--- Requirement ---
Read through the listing and copy every line that contains the word "senda".

• • •

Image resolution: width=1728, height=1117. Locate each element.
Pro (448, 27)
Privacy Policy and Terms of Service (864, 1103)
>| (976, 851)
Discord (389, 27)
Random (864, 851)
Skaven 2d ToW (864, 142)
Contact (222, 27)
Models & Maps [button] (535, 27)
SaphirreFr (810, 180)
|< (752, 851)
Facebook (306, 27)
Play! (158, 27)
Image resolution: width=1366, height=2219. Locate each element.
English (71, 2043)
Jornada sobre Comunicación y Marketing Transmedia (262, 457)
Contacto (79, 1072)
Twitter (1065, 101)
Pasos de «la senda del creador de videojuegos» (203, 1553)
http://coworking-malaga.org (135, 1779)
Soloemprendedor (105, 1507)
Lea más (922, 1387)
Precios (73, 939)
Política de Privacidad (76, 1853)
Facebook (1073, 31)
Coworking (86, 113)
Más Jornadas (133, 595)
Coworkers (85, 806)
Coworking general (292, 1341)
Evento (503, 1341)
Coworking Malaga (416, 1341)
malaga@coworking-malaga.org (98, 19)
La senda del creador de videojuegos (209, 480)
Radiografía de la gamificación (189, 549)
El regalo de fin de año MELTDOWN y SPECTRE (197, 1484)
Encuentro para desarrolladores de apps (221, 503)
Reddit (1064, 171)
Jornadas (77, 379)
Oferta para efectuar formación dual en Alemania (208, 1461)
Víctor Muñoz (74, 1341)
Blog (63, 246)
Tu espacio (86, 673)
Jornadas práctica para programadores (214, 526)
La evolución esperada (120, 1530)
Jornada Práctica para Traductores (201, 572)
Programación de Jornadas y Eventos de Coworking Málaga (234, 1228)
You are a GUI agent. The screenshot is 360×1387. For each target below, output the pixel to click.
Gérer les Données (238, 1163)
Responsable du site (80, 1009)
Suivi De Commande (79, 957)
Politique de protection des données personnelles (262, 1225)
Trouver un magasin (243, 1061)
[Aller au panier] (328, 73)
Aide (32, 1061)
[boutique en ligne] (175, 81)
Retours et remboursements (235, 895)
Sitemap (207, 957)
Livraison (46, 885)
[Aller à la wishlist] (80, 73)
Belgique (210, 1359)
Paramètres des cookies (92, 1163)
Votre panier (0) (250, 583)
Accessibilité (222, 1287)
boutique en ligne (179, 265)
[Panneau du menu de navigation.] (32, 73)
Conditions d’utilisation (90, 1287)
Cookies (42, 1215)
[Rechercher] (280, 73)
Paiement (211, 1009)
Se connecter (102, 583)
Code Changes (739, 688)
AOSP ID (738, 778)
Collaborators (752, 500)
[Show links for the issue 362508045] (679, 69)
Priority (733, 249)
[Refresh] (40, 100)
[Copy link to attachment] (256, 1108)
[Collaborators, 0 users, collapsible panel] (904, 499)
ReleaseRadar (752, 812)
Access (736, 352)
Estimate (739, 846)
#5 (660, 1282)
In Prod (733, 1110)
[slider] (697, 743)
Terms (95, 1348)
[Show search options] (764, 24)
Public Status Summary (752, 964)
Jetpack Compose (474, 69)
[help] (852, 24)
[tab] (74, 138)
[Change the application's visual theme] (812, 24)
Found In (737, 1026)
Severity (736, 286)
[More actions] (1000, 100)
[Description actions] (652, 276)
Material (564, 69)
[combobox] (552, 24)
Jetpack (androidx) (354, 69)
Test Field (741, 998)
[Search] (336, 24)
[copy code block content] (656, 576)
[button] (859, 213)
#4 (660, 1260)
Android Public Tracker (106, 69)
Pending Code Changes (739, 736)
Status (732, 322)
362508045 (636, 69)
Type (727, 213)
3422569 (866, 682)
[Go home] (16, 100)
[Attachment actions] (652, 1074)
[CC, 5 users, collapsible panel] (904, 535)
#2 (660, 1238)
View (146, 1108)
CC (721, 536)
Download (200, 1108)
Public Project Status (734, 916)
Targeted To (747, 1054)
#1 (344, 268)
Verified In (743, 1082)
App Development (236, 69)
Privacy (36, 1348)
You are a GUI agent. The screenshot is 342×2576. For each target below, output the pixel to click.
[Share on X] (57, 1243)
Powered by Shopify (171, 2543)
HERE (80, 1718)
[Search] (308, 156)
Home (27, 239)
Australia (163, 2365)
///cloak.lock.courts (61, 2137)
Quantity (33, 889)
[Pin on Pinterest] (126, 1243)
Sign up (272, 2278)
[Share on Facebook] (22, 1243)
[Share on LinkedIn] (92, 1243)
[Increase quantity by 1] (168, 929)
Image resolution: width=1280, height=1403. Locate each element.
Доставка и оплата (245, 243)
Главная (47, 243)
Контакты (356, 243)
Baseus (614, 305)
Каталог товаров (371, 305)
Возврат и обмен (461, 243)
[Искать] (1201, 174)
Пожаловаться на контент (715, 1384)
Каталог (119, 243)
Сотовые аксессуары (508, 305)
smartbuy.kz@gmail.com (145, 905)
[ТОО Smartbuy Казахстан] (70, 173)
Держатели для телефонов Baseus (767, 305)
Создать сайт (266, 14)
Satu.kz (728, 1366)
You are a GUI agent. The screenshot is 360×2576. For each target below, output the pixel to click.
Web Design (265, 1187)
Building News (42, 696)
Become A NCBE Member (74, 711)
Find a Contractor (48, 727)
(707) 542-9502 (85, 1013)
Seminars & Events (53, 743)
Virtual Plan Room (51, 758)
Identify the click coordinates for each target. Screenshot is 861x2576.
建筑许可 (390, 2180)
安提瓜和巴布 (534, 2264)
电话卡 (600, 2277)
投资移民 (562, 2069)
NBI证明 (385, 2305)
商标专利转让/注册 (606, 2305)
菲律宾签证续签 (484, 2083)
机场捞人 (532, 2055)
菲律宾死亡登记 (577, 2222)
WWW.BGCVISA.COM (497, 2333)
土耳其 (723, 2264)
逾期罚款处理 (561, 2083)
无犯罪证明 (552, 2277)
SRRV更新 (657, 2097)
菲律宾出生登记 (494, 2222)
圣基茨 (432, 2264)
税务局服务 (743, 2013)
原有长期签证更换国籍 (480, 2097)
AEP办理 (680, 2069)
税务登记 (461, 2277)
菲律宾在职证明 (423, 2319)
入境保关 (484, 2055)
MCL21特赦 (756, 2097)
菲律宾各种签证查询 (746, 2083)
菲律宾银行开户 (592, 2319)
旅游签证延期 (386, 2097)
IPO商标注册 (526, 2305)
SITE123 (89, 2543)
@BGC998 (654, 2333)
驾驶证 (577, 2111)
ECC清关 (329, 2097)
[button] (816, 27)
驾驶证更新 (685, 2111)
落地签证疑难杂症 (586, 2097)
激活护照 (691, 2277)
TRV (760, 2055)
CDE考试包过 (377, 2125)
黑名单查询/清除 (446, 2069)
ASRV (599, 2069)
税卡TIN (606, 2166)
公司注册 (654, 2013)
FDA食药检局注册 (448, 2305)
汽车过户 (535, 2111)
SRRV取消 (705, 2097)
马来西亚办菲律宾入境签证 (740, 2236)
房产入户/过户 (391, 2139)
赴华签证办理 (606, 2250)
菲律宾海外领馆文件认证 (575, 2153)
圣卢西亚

• • •

--- Exercise answer ---
Pasos de «la senda del creador de videojuegos» (203, 1553)
La senda del creador de videojuegos (209, 480)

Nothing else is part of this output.